Immerhin scheint es eine Annäherung zwischen Ismael Khan und den Taliban gegeben zu haben. Zumindest sollen die Gespräche zwischen beiden Parteien fortgesetzt werden. Das bestätigte ein Vertrauter Khans, der ehemalige Gouverneur der Provinz Badghis, Hessamuddin Schams, gegenüber dem Persischen Programm der BBC. Die Gespräche bewertete er als "konstruktiv".
Suche nach diplomatischer Anerkennung
"Wichtiger als Wirtschaftsfragen ist für die Taliban die Anerkennung des 'Islamischen Emirats' durch die Weltgemeinschaft und besonders durch die Nachbarländer", sagt der Kabuler Experte für Internationale Beziehungen Mohammad Asam Tarik im Gespräch mit der DW. "Die fehlende Anerkennung ihrer Herrschaft ist innerhalb und außerhalb Afghanistans die größte Herausforderung für die Taliban. Wirtschaftliche oder kulturelle Zusammenarbeit mit anderen Ländern kann es erst nach der Anerkennung des 'Islamischen Emirats' geben."

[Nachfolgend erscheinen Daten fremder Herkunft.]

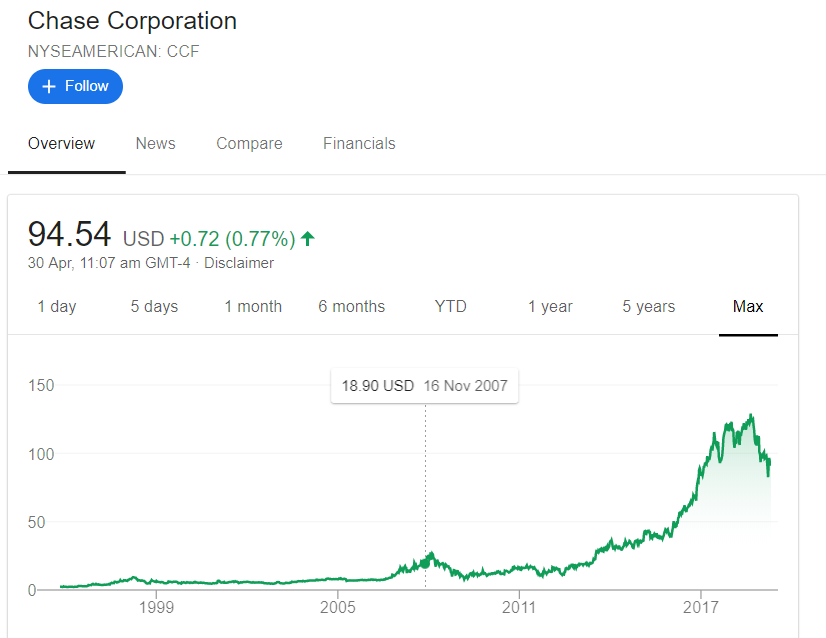Image resolution: width=826 pixels, height=638 pixels.
Task: Click the green up arrow beside the price change
Action: (x=308, y=238)
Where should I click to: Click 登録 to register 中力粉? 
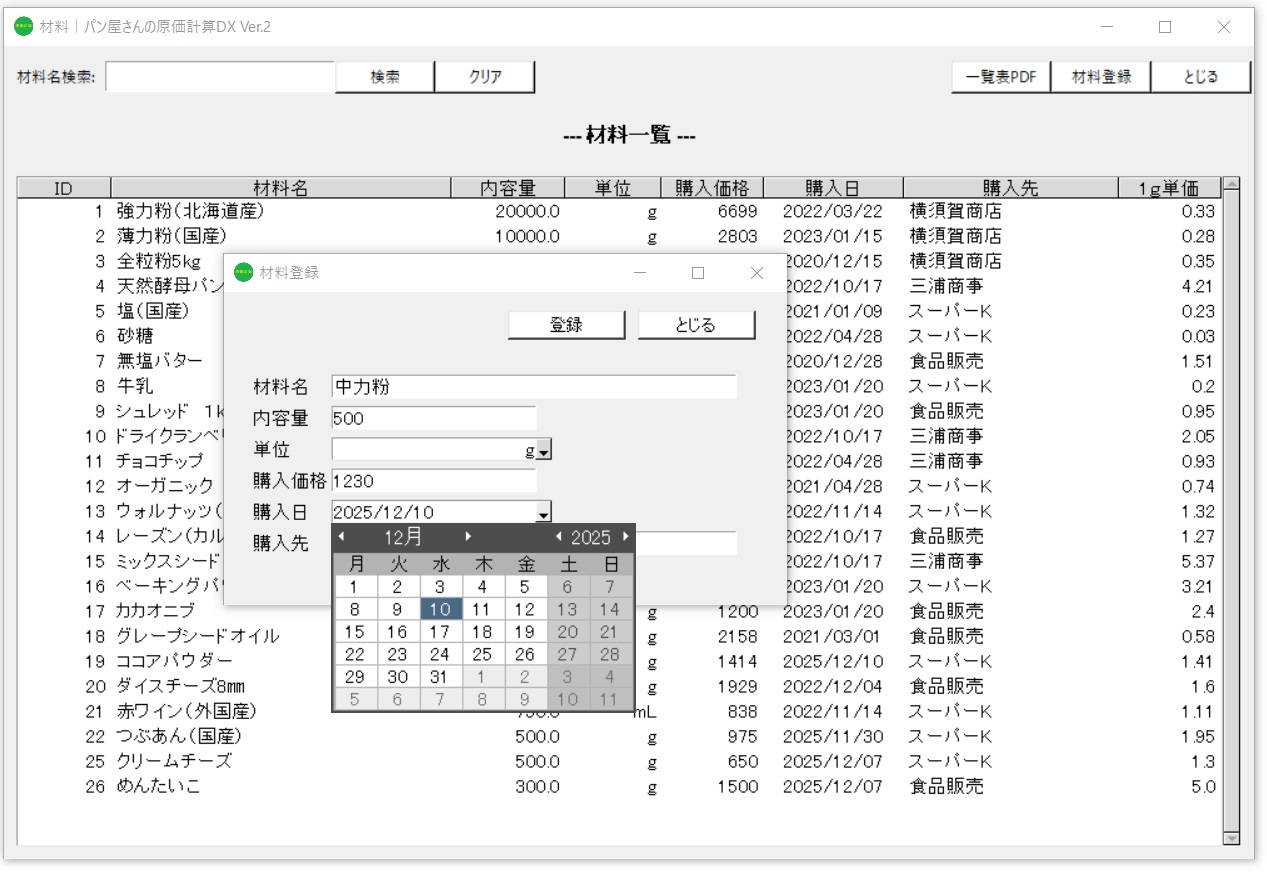566,324
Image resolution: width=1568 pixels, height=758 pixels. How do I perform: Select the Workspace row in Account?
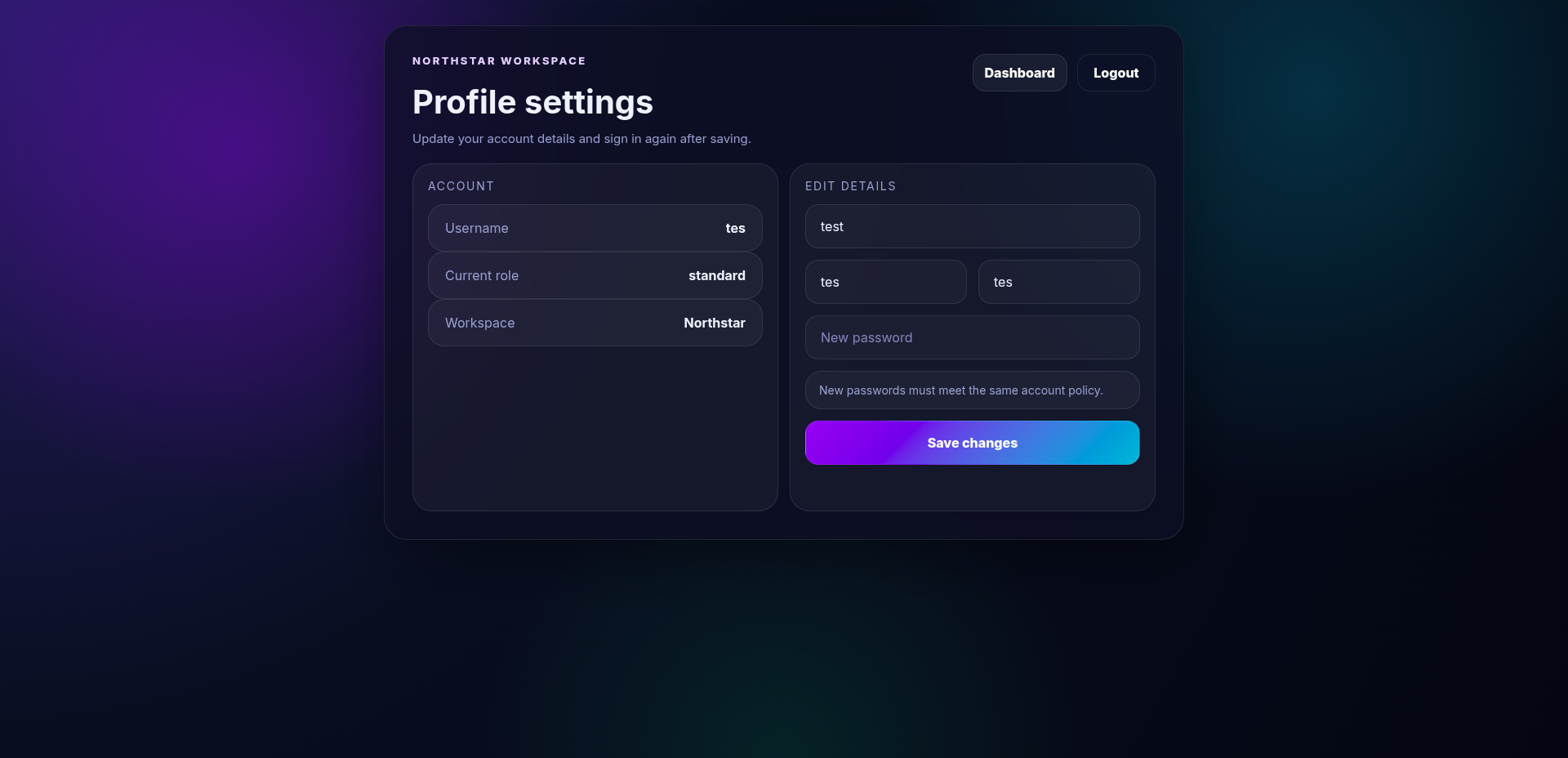tap(595, 323)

Aber auch der Iran hat, trotz des Empfangs ihres Außenministers, die Regierung der Taliban in Afghanistan noch nicht formell anerkannt. So wurde auch das Gebäude der afghanischen Botschaft in Teheran noch nicht an die Taliban übergeben. Die Lage im Nachbarland sei für Iran unverändert ein Grund zur Sorge, teilte der Sprecher des iranischen Außenministeriums nach der Abreise der Taliban-Delegation mit.
Der Iran werde dennoch weiter versuchen, seine Beziehungen zu den Taliban zu stärken, um in Kabul Einfluss zu gewinnen, meint die ehemalige afghanische Parlamentsabgeordnete Schukria Baraksai im Gespräch mit der DW. "Der Iran will seine Grenze schützen und ist besorgt über die Aktivitäten von IS-Anhängern in Afghanistan. Bereits seit 20 Jahren unterstützt der Iran die Taliban."
Belastete Beziehungen und gemeinsamer Feind
Dabei sind die Beziehungen zwischen beiden Seiten seit 1998 belastet. Damals wurden bei der Stürmung des iranischen Konsulats in Masar-i Scharif acht iranische Diplomaten von den Taliban getötet. Große Porträts der "Märtyrer" halten im Zentrum Teherans die Erinnerung an den Überfall wach.
Die gemeinsame Feindschaft gegen die USA war jedoch stärker. Die iranischen Revolutionsgarden sollen die Taliban im Kampf gegen die USA unterstützt haben. 2017 erklärte der Chef des Generalstabs der afghanischen Streitkräfte, Mohammad Sharif Jaftali, in einem Interview mit der BBC, die Regierung in Kabul habe Beweise dafür, dass Teheran Waffen und Ausrüstung an die Taliban liefere. 2016 wurde der damalige Taliban-Führer Achtar Mohammad Mansur von einer amerikanischen Drohne getötet, nachdem er die iranische Grenze nach Pakistan überquert hatte.
Dementsprechend begrüßte Teheran im vergangenen August die Rückkehr der Taliban an die Macht mit den Worten: "Die militärische Niederlage und der Rückzug der USA aus Afghanistan müssen als eine Chance angesehen werden, um dort Sicherheit und dauerhaften Frieden zu etablieren."